Le premier aménagement vise à supprimer de la procédure toute trace qui pourrait subsister d’une « pression » exercée sur le prévenu pour qu’il accepte la CRPC, afin de garantir son consentement libre et éclairé. Ainsi, l’article 1er bis nouveau exclut la mise en œuvre de la CRPC à l’issue d’un déferrement par les services enquêteurs, parfois accompagné de garde à vue, dans des affaires qui auraient pu faire l’objet d’une comparution immédiate ou d’une convocation par procès-verbal. En effet, cette situation ne laisse guère de liberté du choix de la procédure à l’intéressé. Constatons d’ailleurs que beaucoup de tribunaux ont déjà fait le choix de ne pas utiliser la CRPC dans cette situation.
L’article 4 va dans le même sens et supprime la possibilité, pour le procureur, de mettre en œuvre à la fois une procédure classique de convocation devant le tribunal correctionnel et une procédure de CRPC.
Actuellement, le prévenu reçoit en effet deux convocations en même temps : l’une pour rencontrer le procureur en vue d’une CRPC, l’autre pour passer devant le tribunal en audience correctionnelle ordinaire. Nous proposons que cette convocation devienne caduque uniquement s’il ne se rend pas à l’entretien avec le procureur de la République.
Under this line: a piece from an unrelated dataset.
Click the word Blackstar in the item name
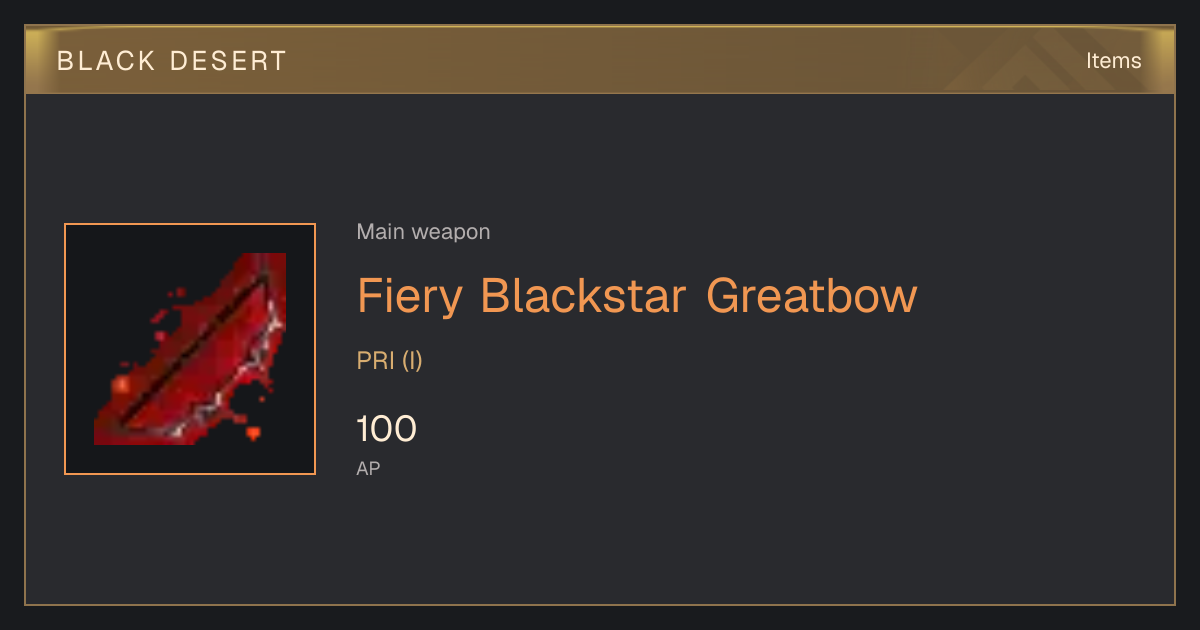Screen dimensions: 1200x630 584,296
La solution que j’ai proposée préserve la validité de la convocation parce qu’un nombre non négligeable de prévenus est difficile à joindre ; renouveler systématiquement la convocation à l’audience aurait posé d’énormes problèmes. La commission a donc tranché dans ce sens : si le prévenu, qui s’est rendu à la convocation, n’accepte pas la CRPC, ou si le juge n’homologue pas cette dernière – le prévenu n’est pas responsable –, il faudra lui adresser une nouvelle convocation à l’audience correctionnelle. En revanche, si le prévenu ne s’est pas présenté devant le procureur, la convocation à l’audience reste valide.
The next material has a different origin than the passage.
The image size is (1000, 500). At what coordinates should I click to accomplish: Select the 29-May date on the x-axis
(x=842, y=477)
Enfin, pour mieux prendre en compte la victime, je vous proposerai, avec l’article 3 bis nouveau, qu’elle puisse faire parvenir ses observations au procureur dans la première phase de la procédure, c’est-à-dire avant que celui-ci ne propose une peine au prévenu. Il paraît essentiel que le procureur ait en main toutes les données nécessaires lui permettant de déterminer le quantum de peine proposé. Or il me semble effectivement que la victime peut porter à la connaissance du procureur des éléments d’appréciation utiles, au-delà de ceux de l’enquête de police, parfois extrêmement sommaire. Ces éléments pourront intervenir dans la détermination du quantum de peine et des aménagements éventuellement apportés à celle-ci.
Telles sont, monsieur le ministre, mes chers collègues, les principales dispositions proposées par la commission des lois, dont j’ai repris les conclusions, étant sous-entendu que, me situant dans une perspective d’amélioration de la CRPC, ont été supprimées toutes les propositions qui auraient conduit, de fait, à un quasi-abandon de son usage. (Applaudissements.)
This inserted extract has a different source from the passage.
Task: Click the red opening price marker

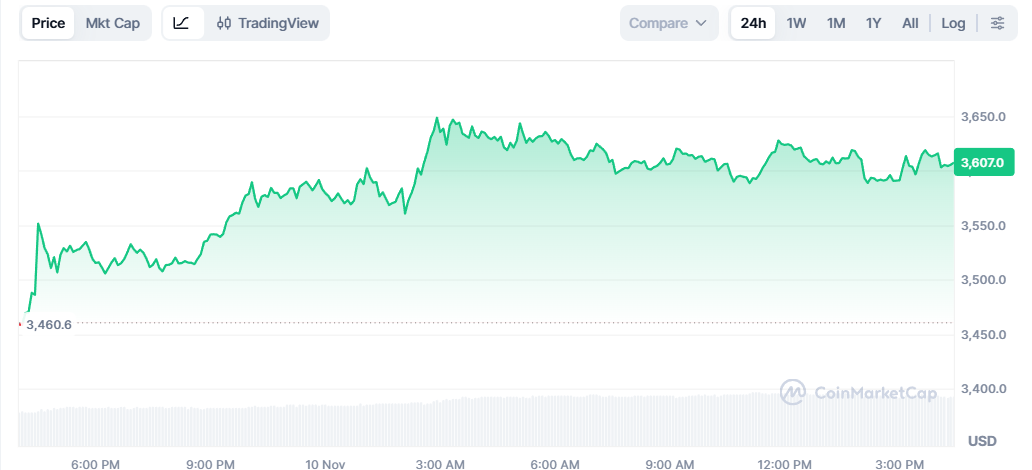Action: click(20, 324)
M. le président. La parole est à M. le ministre délégué.
M. Alain Vidalies, ministre délégué auprès du Premier ministre, chargé des relations avec le Parlement. Monsieur le président, mesdames, messieurs les sénateurs, « celui qui sait avouer peut oublier » ; Francis Picabia, le grand artiste surréaliste, aurait ainsi pu formuler, sans l’avoir imaginé, ce qui fut au cœur de la volonté du législateur, il y a presque dix ans déjà, lors de la création de la procédure pénale de comparution sur reconnaissance préalable de culpabilité.
Les travaux essentiels sur la justice pénale contemporaine de Mme Françoise Tulkens, vice-présidente de la Cour européenne des droits de l’homme, portant notamment sur les notions de « justice imposée » et de « justice consensuelle », nous invitent à mieux appréhender ce qui fut alors pensé comme un bouleversement de nos pratiques répressives : l’introduction de la participation et du consentement à la punition, le passage d’un ordre pénal exclusivement vertical à une justice pénale aux formes diverses, parfois imposée, parfois débattue, toujours discutée.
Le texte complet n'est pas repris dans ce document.